Il 28 Giugno 1992, appena si insediò il governo tecnico di Giuliano Amato, fu presentato un disegno di legge delega per la trasformazione in società per azioni delle società di Stato (Telecom, Seat, Enel, Aeroporti di Roma, Autostrade e degli enti creditizi pubblici) con la motivazione che la crisi offriva l’opportunità di passare dal capitalismo delle partecipazioni incrociate ad un capitalismo popolare mediante la diffusione di un azionariato di piccoli investitori.
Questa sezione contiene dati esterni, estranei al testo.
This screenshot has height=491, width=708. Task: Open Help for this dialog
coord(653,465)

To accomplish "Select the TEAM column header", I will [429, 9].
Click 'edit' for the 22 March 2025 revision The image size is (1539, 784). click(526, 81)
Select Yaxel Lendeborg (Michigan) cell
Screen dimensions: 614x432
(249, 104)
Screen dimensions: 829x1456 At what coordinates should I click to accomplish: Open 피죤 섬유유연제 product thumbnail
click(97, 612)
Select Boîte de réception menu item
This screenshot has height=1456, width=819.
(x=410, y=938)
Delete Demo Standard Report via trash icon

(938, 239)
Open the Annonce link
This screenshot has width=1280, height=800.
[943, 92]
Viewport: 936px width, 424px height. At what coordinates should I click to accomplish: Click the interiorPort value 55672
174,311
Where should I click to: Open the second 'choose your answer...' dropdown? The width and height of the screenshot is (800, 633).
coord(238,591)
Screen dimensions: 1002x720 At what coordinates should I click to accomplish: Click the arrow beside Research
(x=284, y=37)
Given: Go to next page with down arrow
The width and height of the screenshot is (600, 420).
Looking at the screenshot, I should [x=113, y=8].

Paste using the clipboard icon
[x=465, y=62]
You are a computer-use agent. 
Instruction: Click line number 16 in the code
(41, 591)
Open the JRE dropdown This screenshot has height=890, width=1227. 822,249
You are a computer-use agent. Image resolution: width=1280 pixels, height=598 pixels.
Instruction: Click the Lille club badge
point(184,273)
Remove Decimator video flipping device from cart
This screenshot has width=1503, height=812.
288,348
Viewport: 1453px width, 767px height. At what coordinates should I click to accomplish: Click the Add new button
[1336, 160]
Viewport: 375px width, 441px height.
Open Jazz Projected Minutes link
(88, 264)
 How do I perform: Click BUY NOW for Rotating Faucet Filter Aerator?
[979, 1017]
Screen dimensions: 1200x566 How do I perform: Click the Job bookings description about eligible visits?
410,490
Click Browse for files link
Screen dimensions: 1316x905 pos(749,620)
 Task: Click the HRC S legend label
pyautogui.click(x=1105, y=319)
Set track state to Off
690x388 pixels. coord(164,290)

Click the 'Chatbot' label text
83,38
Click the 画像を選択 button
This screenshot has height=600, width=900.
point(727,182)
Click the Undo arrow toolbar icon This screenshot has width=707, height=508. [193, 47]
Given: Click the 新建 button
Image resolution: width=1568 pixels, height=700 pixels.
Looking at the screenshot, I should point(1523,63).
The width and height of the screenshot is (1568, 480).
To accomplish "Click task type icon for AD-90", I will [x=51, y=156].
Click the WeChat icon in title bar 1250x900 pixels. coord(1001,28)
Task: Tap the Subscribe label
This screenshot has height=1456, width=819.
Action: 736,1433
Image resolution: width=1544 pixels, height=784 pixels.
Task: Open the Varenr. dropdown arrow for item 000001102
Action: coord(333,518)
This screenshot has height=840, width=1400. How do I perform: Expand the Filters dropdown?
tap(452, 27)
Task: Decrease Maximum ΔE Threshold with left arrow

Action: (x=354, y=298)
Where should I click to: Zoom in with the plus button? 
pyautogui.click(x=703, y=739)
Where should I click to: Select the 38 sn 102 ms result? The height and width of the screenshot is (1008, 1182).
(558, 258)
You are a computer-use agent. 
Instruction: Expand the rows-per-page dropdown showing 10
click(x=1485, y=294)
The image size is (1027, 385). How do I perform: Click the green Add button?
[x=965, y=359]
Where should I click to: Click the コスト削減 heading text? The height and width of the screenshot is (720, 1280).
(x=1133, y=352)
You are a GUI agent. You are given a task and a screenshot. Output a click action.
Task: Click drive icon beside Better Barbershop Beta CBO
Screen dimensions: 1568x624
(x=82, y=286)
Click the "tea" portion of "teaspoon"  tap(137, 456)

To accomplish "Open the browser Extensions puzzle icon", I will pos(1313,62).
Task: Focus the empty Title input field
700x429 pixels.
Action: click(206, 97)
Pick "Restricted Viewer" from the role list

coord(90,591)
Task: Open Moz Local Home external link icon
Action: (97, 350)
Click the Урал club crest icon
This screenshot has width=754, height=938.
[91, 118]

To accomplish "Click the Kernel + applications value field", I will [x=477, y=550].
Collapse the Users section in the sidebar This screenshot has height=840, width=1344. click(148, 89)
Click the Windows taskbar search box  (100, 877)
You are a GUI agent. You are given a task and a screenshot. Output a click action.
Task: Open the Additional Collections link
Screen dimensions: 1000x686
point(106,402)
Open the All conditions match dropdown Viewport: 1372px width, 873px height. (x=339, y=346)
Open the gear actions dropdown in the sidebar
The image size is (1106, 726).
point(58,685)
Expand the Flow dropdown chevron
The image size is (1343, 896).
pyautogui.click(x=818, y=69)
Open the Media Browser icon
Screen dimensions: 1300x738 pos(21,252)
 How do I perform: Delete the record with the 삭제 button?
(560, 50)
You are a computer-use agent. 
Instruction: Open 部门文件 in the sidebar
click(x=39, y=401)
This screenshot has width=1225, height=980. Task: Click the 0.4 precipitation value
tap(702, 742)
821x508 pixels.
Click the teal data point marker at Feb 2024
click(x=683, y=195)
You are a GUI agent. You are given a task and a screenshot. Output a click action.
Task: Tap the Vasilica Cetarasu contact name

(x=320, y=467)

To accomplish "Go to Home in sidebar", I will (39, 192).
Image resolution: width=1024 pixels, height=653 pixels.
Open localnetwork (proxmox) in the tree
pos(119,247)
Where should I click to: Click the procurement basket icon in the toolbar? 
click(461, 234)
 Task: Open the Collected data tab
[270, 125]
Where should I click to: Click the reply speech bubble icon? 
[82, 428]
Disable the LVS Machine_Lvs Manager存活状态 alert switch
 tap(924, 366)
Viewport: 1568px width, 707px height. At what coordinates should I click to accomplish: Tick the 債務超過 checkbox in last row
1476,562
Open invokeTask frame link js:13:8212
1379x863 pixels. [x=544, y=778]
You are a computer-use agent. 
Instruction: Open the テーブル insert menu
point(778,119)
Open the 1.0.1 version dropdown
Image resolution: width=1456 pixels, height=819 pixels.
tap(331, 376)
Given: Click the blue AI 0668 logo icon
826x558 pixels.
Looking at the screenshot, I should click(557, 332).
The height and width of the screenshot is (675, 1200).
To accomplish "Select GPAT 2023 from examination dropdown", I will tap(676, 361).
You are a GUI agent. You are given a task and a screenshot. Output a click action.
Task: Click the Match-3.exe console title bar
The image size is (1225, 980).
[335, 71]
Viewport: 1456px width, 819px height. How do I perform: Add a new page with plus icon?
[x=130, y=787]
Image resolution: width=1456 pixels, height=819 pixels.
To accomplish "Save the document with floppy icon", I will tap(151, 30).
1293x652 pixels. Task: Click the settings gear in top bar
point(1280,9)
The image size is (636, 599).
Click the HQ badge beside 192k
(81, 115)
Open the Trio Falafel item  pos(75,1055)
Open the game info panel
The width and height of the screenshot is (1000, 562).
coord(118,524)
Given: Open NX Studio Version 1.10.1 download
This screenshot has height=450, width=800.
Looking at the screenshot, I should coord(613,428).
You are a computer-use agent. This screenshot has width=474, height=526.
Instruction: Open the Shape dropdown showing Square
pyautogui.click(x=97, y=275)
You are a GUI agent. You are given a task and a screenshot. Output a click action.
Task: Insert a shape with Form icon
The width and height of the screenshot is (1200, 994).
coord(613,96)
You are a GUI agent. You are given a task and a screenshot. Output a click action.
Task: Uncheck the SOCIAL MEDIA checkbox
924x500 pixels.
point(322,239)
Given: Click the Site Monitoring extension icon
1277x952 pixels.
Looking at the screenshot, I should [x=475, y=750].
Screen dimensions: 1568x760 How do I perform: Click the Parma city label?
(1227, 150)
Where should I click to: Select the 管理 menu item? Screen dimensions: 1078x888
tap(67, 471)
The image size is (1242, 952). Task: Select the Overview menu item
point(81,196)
Il compito di gestire i tempi e le modalità dell’operazione fu affidato a Mario Draghi che lo portò a termine al riparo di qualsiasi giudizio democratico.
Sulla congruità del prezzo di vendita delle società pubbliche, per un ammontare di 220. 000 miliardi di lire, si è già espressa la Corte dei Conti scrivendo: “Quanto alle modalità con le quali sono state effettuate le privatizzazioni si evidenziano una serie di importanti criticità, che vanno dall’elevato livello dei costi sostenuti e dal loro mancato monitoraggio, alla scarsa trasparenza connaturata ad alcune delle procedure utilizzate in una serie di operazioni, dalla scarsa chiarezza del quadro delle responsabilità fra amministrazioni, contractors ed organismi di consulenza al non sempre immediato impiego nella riduzione del debito”.
Per quanto riguarda, infatti, “l’elevato livello dei costi sostenuti”, denunciato dalla Corte, furono pagati 2.200 miliardi di lire a banche d’affari, fra cui la Goldman Sachs per la loro attività di consulenza.
Nel 2001, dopo la missione salvifica svolta a favore della svendita dell’industria pubblica italiana, Draghi lasciò l’incarico al Ministero del Tesoro ed assunse quello di vice presidente della Goldman Sachs, guadagnandosi l’accusa di Cossiga di essere “un vile affarista”.
Oggi la Destra pensa di poterlo riutilizzare, attraverso la formazione di un governo di salute pubblica, per mettere a frutto le sue capacità che non consistono nell’abolire o svuotare dall’interno la democrazia, ma nel disintegrarla in modo controllato.
In un’epoca in cui tutti sopportano tutto e nello stesso tempo trovano tutto intollerabile, non basta indignarsi: occorre una Grande Trasformazione in grado di liberare la società dall’asservimento ideologico e politico del liberismo.